─── Material shown ───

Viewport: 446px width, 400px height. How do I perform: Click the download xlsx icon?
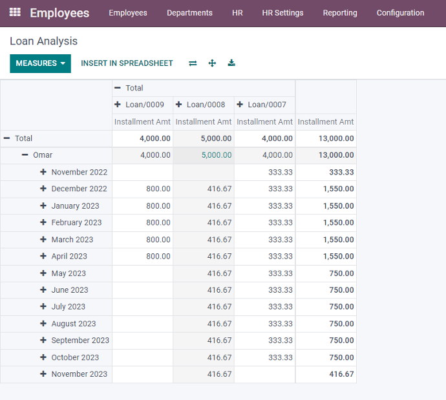(x=231, y=63)
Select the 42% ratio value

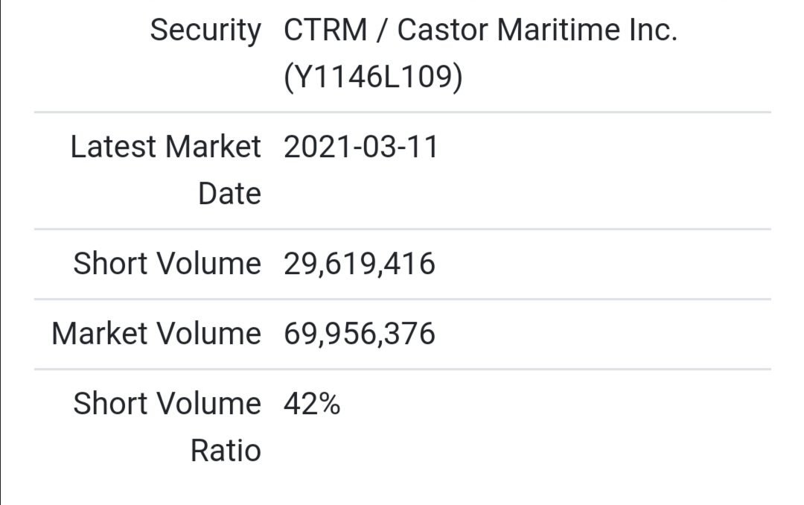[312, 404]
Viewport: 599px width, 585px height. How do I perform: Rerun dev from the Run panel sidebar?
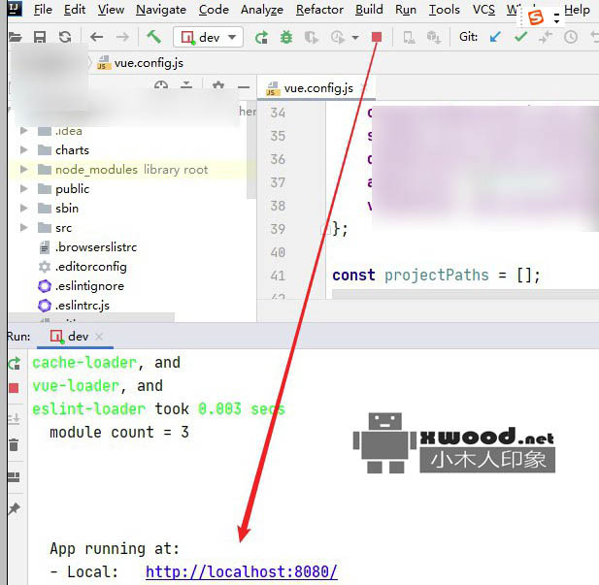point(14,364)
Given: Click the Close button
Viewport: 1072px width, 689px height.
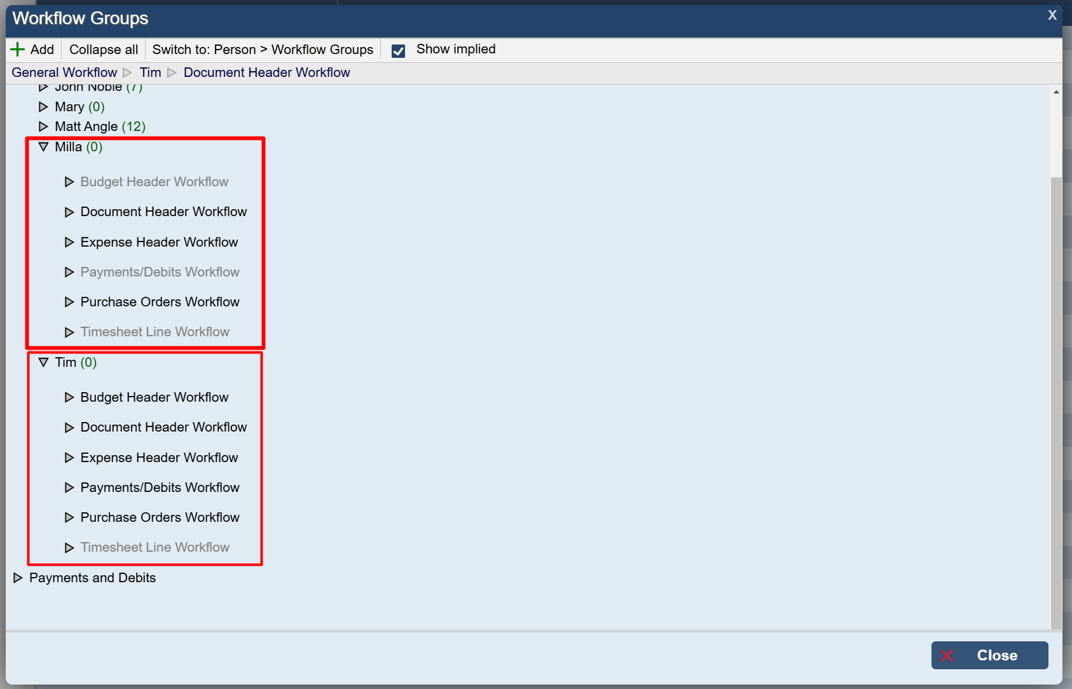Looking at the screenshot, I should tap(989, 655).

───

[The problem] Could you transcribe all of the data exactly, keeping every picture out of the copy?

[Result below]
Viewport: 446px width, 400px height. How do I perform: Click the download xlsx icon?
(x=231, y=63)
Select the 42% ratio value

[312, 404]
Viewport: 599px width, 585px height. How do I perform: Rerun dev from the Run panel sidebar?
point(14,364)
Given: Click the Close button
Viewport: 1072px width, 689px height.
Looking at the screenshot, I should tap(989, 655).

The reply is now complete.